» DOCUMENT PASSAGE:

Patch management: what it is, and why it matters

Patch management: what it is, and why it matters
The regular application of security patches could make the difference in your fight against cyber criminals.

Amid media coverage of cyber breaches, it’s easy to forget how simple the causes can be. Similarly, it’s easy to forget how simple some of the protection measures can be.

Take patch management – the process of regularly and consistently applying software updates and patches.

This is a critical security precaution that removes many of the vulnerabilities that cyber criminals target. Yet this precaution is not always taken – in some cases leading to serious disruption and financial loss.

Patch management removes many of the vulnerabilities that cyber criminals target.

For example, the Equifax data breach – compromising the personal data of 143 million US and over 400,000 UK citizens – was caused by attackers exploiting an unpatched critical vulnerability (in Apache Struts) to steal data.

A few months earlier, the WannaCry ransomware outbreak successfully targeted unpatched systems. Many other recent ransomware attacks – such as Petya ransomware and Bad Rabbit – also had the capacity to exploit unpatched systems.

Protecting yourself

A patch is a piece of code that can be applied to software in order to correct issues after it has been installed. Think of it like a replacement of an old car part.

» TASKS TO COMPLETE:
- A) Name every cyber attack or data breach that the patch management article mentions.
- B) Continue the patch management article from where it stops.

Dataset entries
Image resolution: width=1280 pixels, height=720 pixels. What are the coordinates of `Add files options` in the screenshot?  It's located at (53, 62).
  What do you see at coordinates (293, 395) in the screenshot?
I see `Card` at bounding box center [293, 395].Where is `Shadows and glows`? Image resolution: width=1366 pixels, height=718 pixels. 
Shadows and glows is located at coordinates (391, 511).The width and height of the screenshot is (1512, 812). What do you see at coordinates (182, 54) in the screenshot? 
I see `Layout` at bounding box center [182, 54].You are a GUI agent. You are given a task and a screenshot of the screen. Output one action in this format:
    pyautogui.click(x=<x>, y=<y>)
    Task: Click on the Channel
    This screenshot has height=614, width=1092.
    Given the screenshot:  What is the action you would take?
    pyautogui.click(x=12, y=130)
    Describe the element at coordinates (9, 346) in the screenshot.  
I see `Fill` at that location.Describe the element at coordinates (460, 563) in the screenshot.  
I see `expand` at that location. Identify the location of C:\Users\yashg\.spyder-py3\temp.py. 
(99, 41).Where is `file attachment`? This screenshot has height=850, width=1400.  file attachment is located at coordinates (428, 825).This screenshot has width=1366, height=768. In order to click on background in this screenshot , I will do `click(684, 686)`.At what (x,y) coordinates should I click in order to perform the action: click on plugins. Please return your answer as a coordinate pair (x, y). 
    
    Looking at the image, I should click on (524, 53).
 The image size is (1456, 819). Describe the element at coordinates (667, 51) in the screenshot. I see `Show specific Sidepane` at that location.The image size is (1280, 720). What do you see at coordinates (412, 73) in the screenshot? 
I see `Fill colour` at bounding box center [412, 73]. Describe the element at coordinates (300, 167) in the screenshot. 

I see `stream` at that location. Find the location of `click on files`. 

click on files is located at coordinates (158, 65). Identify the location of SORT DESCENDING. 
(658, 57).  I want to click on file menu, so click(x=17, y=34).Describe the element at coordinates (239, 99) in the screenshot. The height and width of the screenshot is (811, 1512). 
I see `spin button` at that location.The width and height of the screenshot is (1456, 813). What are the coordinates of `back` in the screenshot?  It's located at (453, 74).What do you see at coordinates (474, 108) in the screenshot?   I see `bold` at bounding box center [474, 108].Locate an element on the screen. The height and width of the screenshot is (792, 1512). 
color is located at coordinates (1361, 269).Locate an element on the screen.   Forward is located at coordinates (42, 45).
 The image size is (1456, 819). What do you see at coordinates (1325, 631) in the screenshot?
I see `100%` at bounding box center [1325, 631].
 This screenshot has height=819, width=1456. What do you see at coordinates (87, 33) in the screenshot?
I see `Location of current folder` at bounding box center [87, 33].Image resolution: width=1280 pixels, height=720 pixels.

» EXPECTED RESPONSES:
- A) The Equifax data breach, the WannaCry ransomware outbreak, Petya ransomware, and Bad Rabbit.

- B)
Patches are sometimes necessary because no software is flawless. In fact, the more complex a software program, the more code it contains and the more likely it is that errors will creep in. And as soon as software gets released, there are hackers looking to exploit such vulnerabilities.

As soon as software gets released, there are hackers looking to exploit such vulnerabilities.

Unfortunately, many companies struggle to patch security issues when a fix becomes available. For instance, the Apache Struts vulnerability was disclosed and an update issued in March 2017. Equifax previously said the intrusion into its systems began in mid-May – suggesting the vulnerability may have been left unpatched for at least two months.

By following some simple steps, companies can ensure their operating systems are supported and up to date:

1. Identify all the software used on your systems – not just Microsoft, but also Adobe, Apache and so on.

2. Monitor the release of new patches from vendors (specifically security patches, rather than feature patches).

3. Apply security patches as soon as feasible. The software vendor will often assign a criticality that will help you identify the severity of the issue. This is also useful in prioritisation if you have multiple patches to implement but do not want or cannot deploy them at the same time. If you implement a patch without testing it, however, it could cause an operational issue with your service, so it’s generally best practice to test it first.

4. Deploy vulnerability scanning to ensure the patches have actually been installed.

A look at recent high-profile cyber breaches suggests patch management will only become more critical. In fact, insurers have recently grown particularly sensitive to its importance to cyber companies’ security, and now invariably ask companies seeking cyber insurance about the nature and quality of their patch management.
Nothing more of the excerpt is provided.